This week, like almost every inconvenient deadline of the Affordable Care Act, the target date for Americans to get coverage and avoid facing penalties was extended. The media’s reaction came in two forms: 1 – The GOP would do the same. 2 – You don’t really care:
is anyone upset by ACA enrollment extension except those who want fewer people to sign-up and exchanges to fail?
— John Harwood (@JohnJHarwood) March 26, 2014
That’s easy. I do root for Obamacare to fail. Or, rather, I believe the more people who sign up for state exchanges the more America fails. But I also appreciate that my outlook isn’t shared by everyone. That’s why representatives of the people in the House, Senate and the executive branch create, and then sign, laws with definitive parameters and explicit language.
And as antiquated and malleable as some view the Constitution, it clearly says something about the president taking care “that the laws be faithfully executed.” The ACA features no addendum stating “but if this doesn’t work out, the executive branch should feel free to make revisions to guarantee the law is a ‘success.’” So a person can be apprehensive about Obamacare on more than one level just as easily as John Harwood can appreciate the wonders of ACA exchanges and also fret over the lawlessness of implementation (a word that should be loosely used).
It must be noted that blowing Monday’s deadline wasn’t illegal, only a lie. Obamacare doesn’t specify how long the open enrollment period should last. But, as another delay is part of a slew of extensions and/or delays enacted without statutory power, it has a broader meaning. The “law” is now nothing but an ambiguous assurance that allows the administration to function — almost always for political gain — as it pleases. As Michael Cannon has noted, the administration has disregarded the requirement that recipients of insurance subsidies enroll in coverage through state exchanges. And, without any congressional authorization and contrary to the language of federal law, the administration is handing out subsidies to people enrolled through HealthCare.gov. The latest delay only adds to a far larger problem.
So when delays can’t be defended, the next best step is to accuse the other side of future hypocrisy.
When Boehner says “the law is the law” should we assume he would have opposed President Romney changing it via executive order?

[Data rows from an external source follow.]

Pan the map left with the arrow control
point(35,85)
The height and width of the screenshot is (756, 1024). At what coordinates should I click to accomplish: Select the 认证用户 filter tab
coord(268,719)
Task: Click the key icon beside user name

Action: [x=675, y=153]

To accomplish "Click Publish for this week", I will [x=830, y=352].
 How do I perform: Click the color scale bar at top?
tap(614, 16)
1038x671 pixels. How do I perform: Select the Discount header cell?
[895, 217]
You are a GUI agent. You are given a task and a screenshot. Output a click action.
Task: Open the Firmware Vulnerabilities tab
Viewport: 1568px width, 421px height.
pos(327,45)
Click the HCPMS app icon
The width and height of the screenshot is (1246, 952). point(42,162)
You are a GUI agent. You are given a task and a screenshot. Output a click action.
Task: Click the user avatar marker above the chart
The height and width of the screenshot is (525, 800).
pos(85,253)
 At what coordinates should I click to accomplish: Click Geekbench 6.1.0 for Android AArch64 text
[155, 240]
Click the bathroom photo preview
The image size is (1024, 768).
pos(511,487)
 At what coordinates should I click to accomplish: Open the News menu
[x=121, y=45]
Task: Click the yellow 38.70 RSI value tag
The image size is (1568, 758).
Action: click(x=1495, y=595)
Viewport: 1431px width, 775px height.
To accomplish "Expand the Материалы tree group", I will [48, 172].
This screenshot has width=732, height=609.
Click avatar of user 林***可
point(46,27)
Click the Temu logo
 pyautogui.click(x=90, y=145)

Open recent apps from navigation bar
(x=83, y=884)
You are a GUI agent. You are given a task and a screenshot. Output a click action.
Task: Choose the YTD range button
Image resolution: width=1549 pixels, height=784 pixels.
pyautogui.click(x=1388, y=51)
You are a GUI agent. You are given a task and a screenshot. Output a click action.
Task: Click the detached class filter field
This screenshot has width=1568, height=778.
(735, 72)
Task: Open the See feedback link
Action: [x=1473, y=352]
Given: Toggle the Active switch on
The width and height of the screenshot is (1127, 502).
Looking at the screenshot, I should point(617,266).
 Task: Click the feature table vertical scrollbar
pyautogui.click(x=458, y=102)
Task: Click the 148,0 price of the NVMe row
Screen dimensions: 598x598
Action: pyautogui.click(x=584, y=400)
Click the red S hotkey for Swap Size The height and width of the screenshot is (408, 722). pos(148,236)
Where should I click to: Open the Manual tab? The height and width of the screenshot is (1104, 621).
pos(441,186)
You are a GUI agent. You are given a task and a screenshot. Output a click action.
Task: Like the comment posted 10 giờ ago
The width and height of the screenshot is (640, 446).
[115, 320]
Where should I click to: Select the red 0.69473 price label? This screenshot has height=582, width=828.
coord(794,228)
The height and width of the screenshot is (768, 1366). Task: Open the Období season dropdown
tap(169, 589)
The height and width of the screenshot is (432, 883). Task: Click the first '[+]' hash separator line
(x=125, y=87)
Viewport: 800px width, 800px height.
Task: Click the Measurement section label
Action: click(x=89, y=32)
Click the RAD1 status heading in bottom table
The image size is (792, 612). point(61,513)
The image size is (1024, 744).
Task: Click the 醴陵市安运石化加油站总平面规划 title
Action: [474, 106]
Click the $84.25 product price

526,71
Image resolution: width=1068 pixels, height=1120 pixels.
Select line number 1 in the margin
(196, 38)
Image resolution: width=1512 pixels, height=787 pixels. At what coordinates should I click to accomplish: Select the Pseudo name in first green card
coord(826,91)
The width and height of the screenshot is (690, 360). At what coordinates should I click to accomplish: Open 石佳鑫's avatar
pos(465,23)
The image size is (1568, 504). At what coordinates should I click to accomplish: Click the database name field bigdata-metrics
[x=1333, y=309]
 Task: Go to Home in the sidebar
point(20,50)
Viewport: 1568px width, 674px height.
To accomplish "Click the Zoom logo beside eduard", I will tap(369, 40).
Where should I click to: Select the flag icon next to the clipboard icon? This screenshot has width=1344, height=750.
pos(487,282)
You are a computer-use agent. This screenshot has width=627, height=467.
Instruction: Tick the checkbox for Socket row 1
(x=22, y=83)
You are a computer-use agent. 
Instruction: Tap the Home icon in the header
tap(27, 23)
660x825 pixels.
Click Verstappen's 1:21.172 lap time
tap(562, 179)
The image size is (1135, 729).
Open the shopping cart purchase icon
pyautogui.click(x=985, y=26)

— Sam Stein (@samsteinhp) March 26, 2014
To begin with, this is untrue. The Affordable Care Act plainly states that the Secretary of Health and Human Services has the authority to grant states waivers. Romney had promised to sign an executive order directing the Secretary to use the provision for all 50 states (and the states would not be compelled to use them) while Congress debated repeal. This would not have “changed” the law. The Obama administration, after all, has also handed out a number of cronyist waivers.
Do I believe John Boehner would be griping if President Mitt Romney were equally negligent of following the law? Of course not. We can deal with the future hypocrisy when it happens. But even that objection proves a point. It’s the reason we have law. So a more relevant question might be: How would Democrats feel if the House unilaterally delayed funding for Obamacare programs? If one branch can ignore timetables and knead legislation into something that fails to resemble the law that passed, then we have significant abuse of power in Washington. It seems like this would be a precedent even honest left-wing journalists might be troubled by.